### TASK REQUIREMENTS
The entries that follow are to be duplicated in full, character for character.
Segment Start: THE RECORDS
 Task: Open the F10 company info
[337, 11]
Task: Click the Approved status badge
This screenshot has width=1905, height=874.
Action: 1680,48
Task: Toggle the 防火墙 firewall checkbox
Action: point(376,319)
Segment End: THE RECORDS
### SOLUTION TO THE PROBLEM
 Task: Open the F10 company info
[337, 11]
Task: Click the Approved status badge
This screenshot has width=1905, height=874.
Action: 1680,48
Task: Toggle the 防火墙 firewall checkbox
Action: point(376,319)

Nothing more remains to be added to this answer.